Speaking in front of dozens of women Members of Congress dressed in white, in honor of the Suffragette movement, the President referenced the fact that, later this year, we will celebrate the 100th anniversary of congressional approval of the 19th Amendment, which granted women the right to vote
Stacey Abrams, in the Democratic response to the State of the Union, highlighted “the bedrock guarantee of our right to vote.”
"Let’s be clear: voter suppression is real. From making it harder to register and stay on the rolls to moving and closing polling places to rejecting lawful ballots, we can no longer ignore these threats to democracy," she said.
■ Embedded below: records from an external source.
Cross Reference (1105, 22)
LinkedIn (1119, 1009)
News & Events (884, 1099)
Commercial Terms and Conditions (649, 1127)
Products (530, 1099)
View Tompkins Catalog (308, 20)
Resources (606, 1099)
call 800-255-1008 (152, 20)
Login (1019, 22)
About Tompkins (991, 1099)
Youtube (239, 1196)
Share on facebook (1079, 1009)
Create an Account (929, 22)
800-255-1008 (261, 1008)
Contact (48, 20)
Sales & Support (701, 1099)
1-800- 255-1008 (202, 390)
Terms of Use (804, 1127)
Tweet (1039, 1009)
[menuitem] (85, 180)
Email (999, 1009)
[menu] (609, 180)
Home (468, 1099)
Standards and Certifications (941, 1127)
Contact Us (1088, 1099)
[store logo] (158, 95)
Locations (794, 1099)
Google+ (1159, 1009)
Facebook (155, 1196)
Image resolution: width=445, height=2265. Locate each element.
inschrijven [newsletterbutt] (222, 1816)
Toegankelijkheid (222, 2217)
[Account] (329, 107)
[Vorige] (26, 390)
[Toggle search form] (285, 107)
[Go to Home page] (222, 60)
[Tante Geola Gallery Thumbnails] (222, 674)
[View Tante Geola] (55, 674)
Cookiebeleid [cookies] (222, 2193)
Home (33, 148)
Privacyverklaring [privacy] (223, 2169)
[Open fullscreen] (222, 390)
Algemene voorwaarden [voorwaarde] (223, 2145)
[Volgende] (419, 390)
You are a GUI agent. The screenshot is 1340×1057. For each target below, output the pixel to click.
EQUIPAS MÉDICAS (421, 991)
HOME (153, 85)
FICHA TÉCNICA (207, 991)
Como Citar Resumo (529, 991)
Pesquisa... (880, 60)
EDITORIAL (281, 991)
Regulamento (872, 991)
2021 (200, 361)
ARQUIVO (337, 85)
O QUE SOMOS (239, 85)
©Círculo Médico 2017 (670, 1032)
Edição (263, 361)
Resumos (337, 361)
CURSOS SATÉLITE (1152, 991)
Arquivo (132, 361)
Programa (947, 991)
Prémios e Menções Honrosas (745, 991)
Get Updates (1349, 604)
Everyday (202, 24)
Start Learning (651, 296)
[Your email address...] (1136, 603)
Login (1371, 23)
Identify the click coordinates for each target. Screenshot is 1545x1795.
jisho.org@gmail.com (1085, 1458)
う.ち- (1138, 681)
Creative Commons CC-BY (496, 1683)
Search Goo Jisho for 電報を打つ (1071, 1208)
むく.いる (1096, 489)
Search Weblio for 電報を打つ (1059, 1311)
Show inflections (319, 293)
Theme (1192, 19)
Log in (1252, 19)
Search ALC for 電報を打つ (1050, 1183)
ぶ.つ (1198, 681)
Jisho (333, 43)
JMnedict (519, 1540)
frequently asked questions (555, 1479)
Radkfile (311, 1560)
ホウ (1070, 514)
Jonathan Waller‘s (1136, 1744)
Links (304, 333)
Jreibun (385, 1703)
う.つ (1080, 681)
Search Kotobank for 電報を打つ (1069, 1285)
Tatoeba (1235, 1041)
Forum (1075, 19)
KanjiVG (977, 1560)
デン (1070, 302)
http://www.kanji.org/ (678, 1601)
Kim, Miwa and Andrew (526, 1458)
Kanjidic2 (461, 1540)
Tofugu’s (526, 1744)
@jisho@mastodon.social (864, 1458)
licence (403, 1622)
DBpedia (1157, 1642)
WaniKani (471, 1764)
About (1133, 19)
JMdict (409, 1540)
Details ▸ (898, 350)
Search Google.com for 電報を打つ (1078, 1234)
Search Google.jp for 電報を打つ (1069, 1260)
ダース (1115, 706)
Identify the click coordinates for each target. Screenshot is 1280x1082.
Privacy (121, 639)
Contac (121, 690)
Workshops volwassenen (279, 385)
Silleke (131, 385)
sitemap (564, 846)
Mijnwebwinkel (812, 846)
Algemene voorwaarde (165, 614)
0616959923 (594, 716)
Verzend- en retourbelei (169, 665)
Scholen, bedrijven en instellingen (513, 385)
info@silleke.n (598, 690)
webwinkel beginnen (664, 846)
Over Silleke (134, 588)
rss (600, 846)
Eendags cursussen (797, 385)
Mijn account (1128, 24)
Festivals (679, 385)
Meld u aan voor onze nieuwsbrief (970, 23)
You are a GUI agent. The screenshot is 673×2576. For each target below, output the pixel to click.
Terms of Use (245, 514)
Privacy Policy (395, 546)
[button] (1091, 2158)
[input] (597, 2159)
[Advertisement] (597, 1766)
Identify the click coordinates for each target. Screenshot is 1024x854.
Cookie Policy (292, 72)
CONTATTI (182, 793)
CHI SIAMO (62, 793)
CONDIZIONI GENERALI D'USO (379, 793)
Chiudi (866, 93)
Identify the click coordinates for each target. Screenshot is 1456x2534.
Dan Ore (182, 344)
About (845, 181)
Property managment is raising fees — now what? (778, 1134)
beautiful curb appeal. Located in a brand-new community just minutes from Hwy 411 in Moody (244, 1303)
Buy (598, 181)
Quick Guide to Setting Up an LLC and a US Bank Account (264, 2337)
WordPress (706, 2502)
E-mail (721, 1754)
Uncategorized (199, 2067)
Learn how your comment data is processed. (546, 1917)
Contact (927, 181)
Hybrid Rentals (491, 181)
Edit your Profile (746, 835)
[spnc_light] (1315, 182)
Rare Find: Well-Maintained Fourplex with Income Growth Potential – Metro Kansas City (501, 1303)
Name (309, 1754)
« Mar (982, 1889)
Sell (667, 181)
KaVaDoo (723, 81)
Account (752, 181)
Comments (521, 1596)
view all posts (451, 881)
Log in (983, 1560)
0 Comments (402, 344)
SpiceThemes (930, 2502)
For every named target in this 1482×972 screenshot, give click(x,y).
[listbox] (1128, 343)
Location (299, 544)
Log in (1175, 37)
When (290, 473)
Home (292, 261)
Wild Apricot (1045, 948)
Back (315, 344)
We agree. Another top priority for ADL in the 116th Congress will be working in coalition with other groups to advance legislation to restore the full force of the Voting Rights Act, which was so deeply damaged after the Supreme Court’s 2013 decision in Shelby County v. Holder.
ADL will be working to promote gender equality in the workplace. And we will be part of the broad coalition working to repeal the blatantly discriminatory ban on transgender service members in the military and in support of the Equality Act, necessary legislation that would to amend Title VII of the Civil Rights Act of 1964 to comprehensively prohibit discrimination against LGBTQ communities.